Feature/knn vector update mongodb by ranfysvalle02 · Pull Request #3971 · mem0ai/mem0

ranfysvalle02 · 2026-02-03T02:40:15Z

MongoDB Vector Store: Migration to vectorSearch

Description

Migrates MongoDB vector store from deprecated knnVector to MongoDB Atlas vectorSearch index type with $vectorSearch aggregation pipeline. Includes comprehensive integration tests that verify $vectorSearch functionality end-to-end and automatic migration of legacy indexes.

🔍 Integration tests explicitly test $vectorSearch aggregation pipeline using MongoDB Atlas Local containers to ensure the vector search implementation works correctly in production-like environments.

Fixes #3970

Type of Change

Refactor (migration from knnVector to vectorSearch)
New feature (integration tests + auto-healing legacy indexes)

Summary of Changes

1. Migration: `knnVector` → `vectorSearch` Index Type

Before:

VECTOR_TYPE = "knnVector"
definition = {
    "mappings": {
        "dynamic": False,
        "fields": {
            "embedding": {
                "type": "knnVector",
                "dimensions": self.embedding_model_dims,
                "similarity": "cosine",
            }
        }
    }
}

After:

definition = {
    "fields": [
        {
            "type": "vector",
            "path": "embedding",
            "numDimensions": self.embedding_model_dims,
            "similarity": "cosine",
        }
    ]
}
search_index_model = SearchIndexModel(
    name=self.index_name,
    type="vectorSearch",  # MongoDB Atlas Search API
    definition=definition
)

Impact:

Uses MongoDB Atlas Search API standard (vectorSearch index type)
Aligns with MongoDB's recommended vector search implementation
Removes dependency on deprecated knnVector field type

2. Vector Search Improvements

Increased accuracy: numCandidates changed from limit to limit * 20 for better HNSW index recall
Performance: Removed redundant list_search_indexes() check on every search operation
Pipeline optimization: Uses $vectorSearch aggregation stage with proper score extraction

3. Auto-Healing Legacy Indexes (Zero Data Loss)

NEW: Automatic detection and migration of legacy knnVector indexes without data loss.
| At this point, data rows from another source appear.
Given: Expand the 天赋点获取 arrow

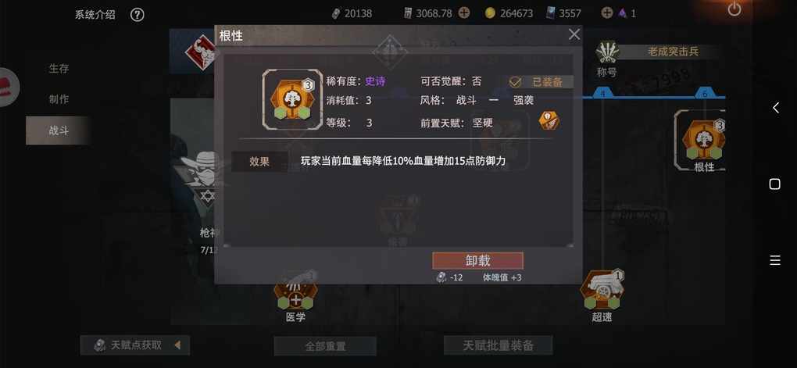Looking at the screenshot, I should click(177, 345).
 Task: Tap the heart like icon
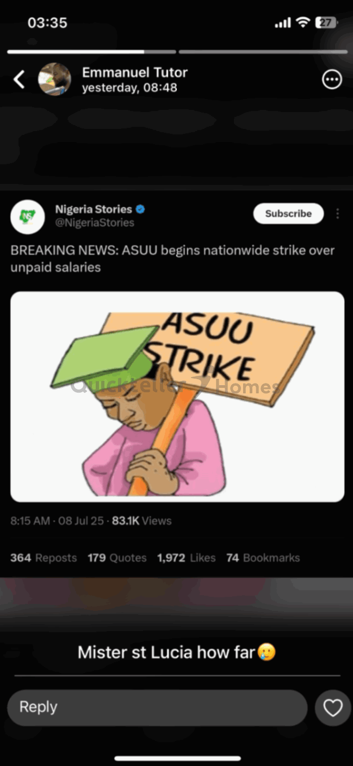coord(333,708)
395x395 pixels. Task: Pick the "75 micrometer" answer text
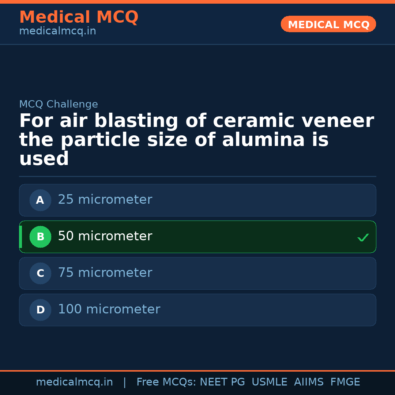tap(105, 273)
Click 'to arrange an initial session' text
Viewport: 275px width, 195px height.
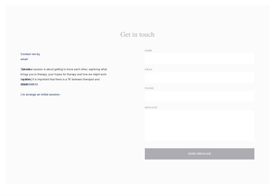click(x=41, y=95)
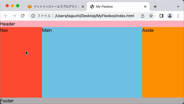This screenshot has height=104, width=184.
Task: Reload the current page
Action: coord(23,16)
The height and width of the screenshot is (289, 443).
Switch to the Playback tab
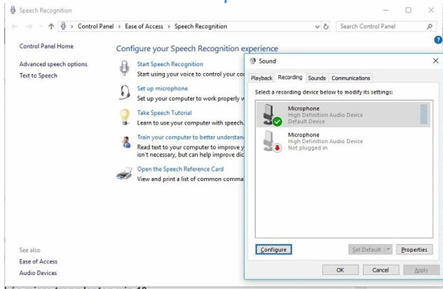[x=262, y=78]
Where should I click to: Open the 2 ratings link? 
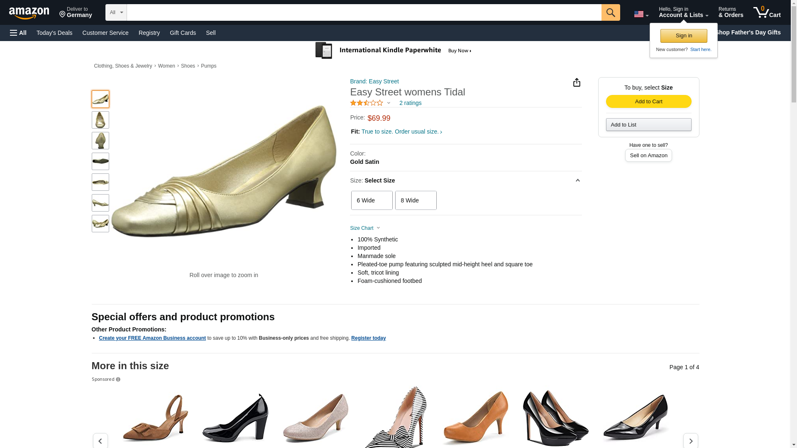(410, 103)
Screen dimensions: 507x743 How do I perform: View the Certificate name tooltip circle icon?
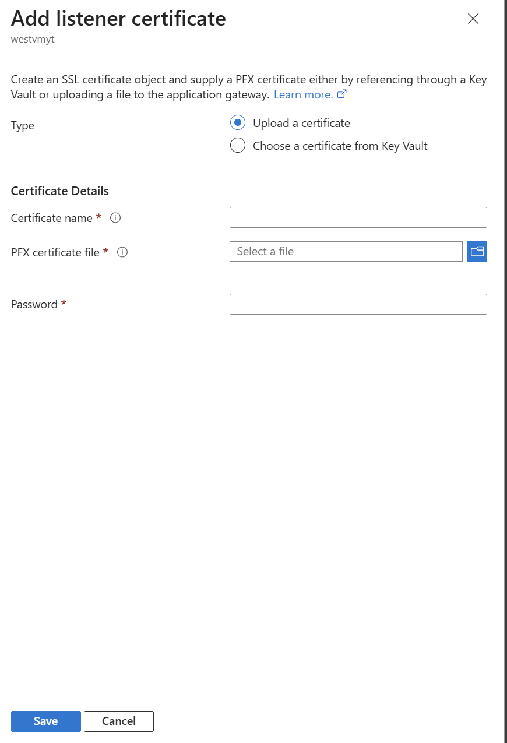point(115,217)
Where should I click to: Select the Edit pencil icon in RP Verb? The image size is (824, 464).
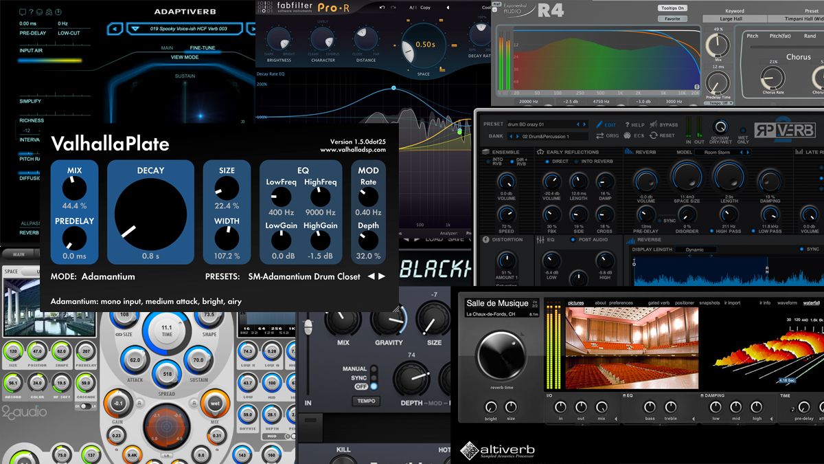point(600,123)
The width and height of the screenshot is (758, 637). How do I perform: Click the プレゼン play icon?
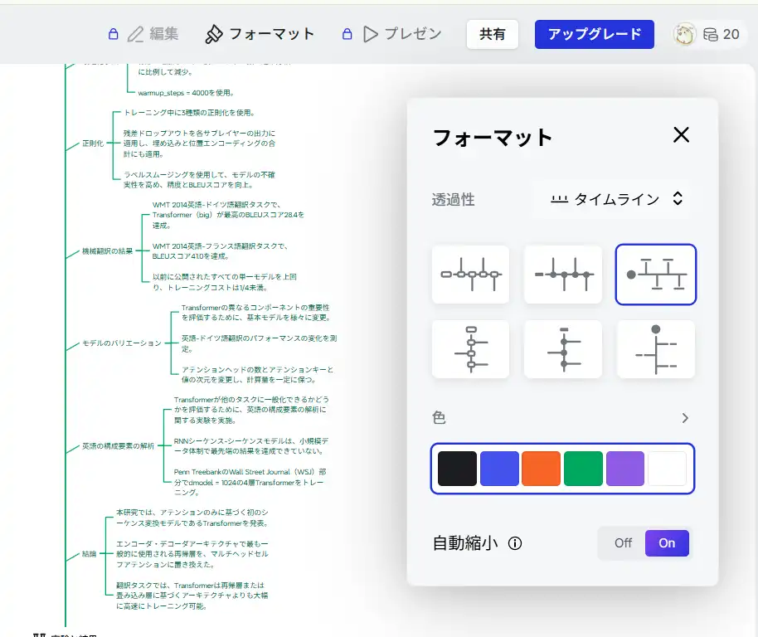[x=370, y=34]
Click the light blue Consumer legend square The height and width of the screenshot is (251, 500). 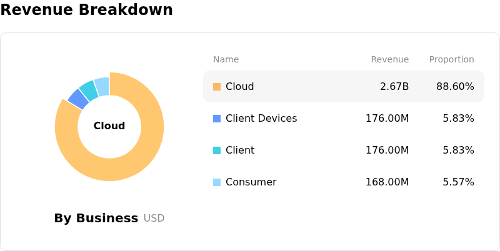click(217, 182)
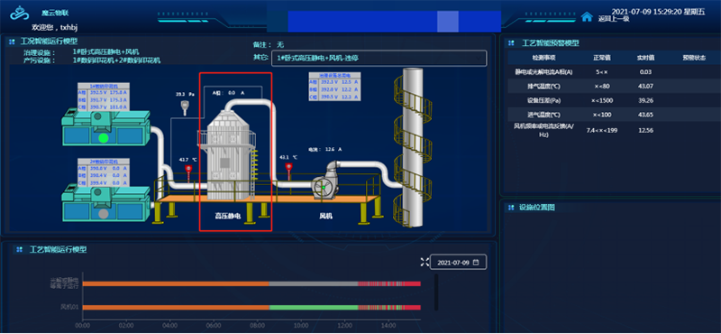Click the grid icon beside 工艺智能预警模型 title
The width and height of the screenshot is (721, 334).
[511, 43]
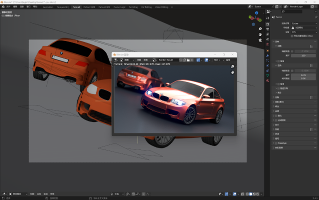This screenshot has height=200, width=319.
Task: Switch to the Compositing workspace tab
Action: [63, 8]
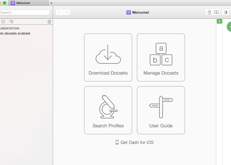Open the Download Docsets tile
This screenshot has height=165, width=231.
point(108,58)

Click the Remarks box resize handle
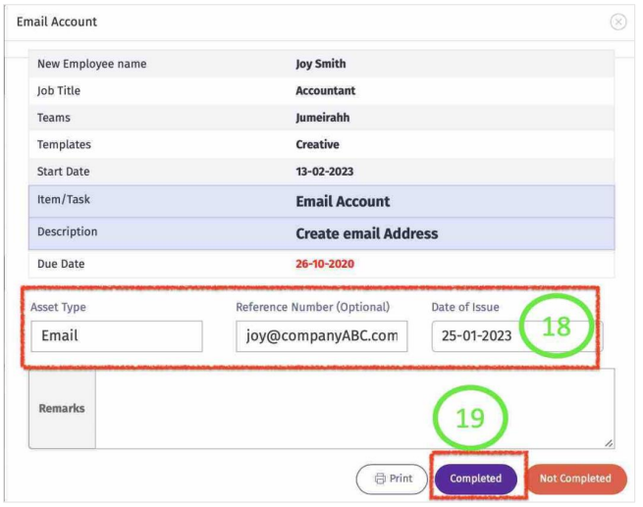pos(609,443)
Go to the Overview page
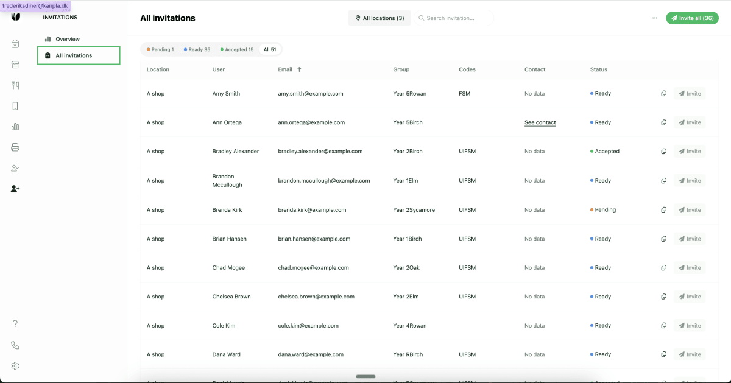Viewport: 731px width, 383px height. pyautogui.click(x=68, y=39)
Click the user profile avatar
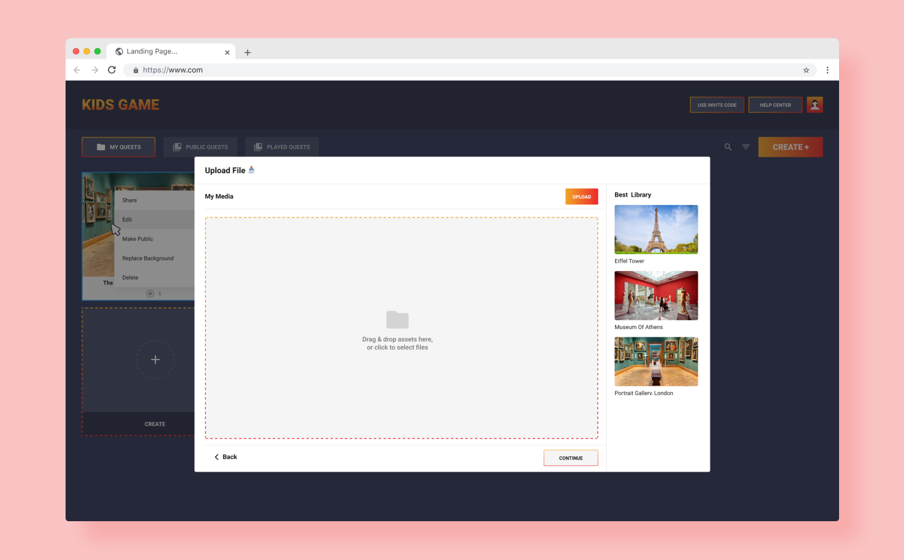 pyautogui.click(x=814, y=105)
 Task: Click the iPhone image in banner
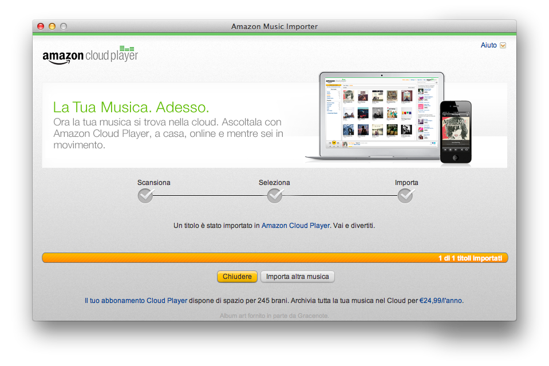pos(455,132)
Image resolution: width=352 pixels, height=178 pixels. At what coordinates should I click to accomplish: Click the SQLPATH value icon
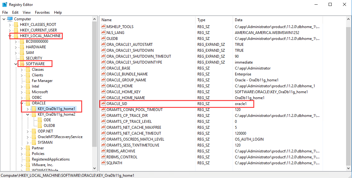coord(103,163)
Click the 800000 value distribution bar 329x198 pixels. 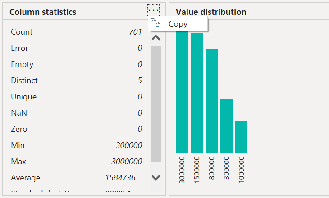coord(211,101)
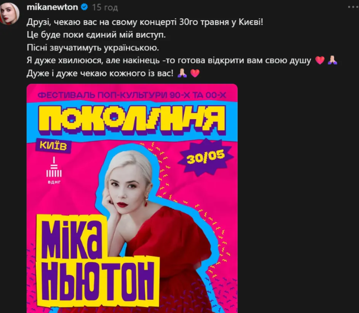Click the blue verified badge
This screenshot has height=313, width=359.
click(x=84, y=7)
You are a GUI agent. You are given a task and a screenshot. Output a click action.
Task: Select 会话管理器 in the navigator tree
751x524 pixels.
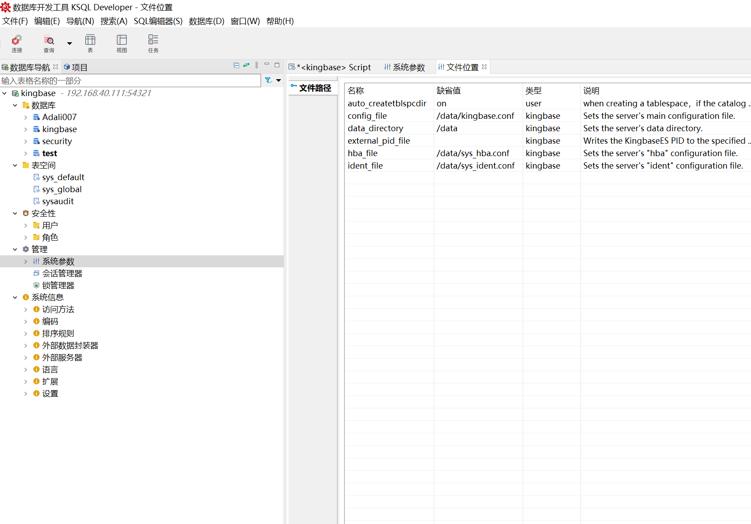tap(62, 274)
Automatic Detection: On initialization, create_col() inspects existing indexes
Legacy Detection: Identifies knnVector type in old mappings structure or outdated index configurations
Surgical Migration: Drops only the index (preserving all vector data) and recreates with vectorSearch
Asynchronous Handling: Properly waits for index deletion before recreation, and for index readiness after creation
Zero Downtime: No manual intervention required - happens automatically on next initialization

Before (Manual Migration Required):

# Users had to manually reset, losing data or requiring backup
mongo_store.reset()  # Drops entire collection!

After (Automatic):

# Simply initialize - auto-healing happens automatically
vector_store = MongoDB(
    db_name="mem0",
    collection_name="my_vectors",
    embedding_model_dims=1536,
    mongo_uri="mongodb://...",
    wait_for_index_ready=True,  # Wait for migration to complete
    index_creation_timeout=300   # Configurable timeout
)
# Legacy index detected → dropped → recreated with vectorSearch
# Your data remains intact!

4. Asynchronous Index Operations

NEW: Robust handling of MongoDB Atlas Search's asynchronous index operations.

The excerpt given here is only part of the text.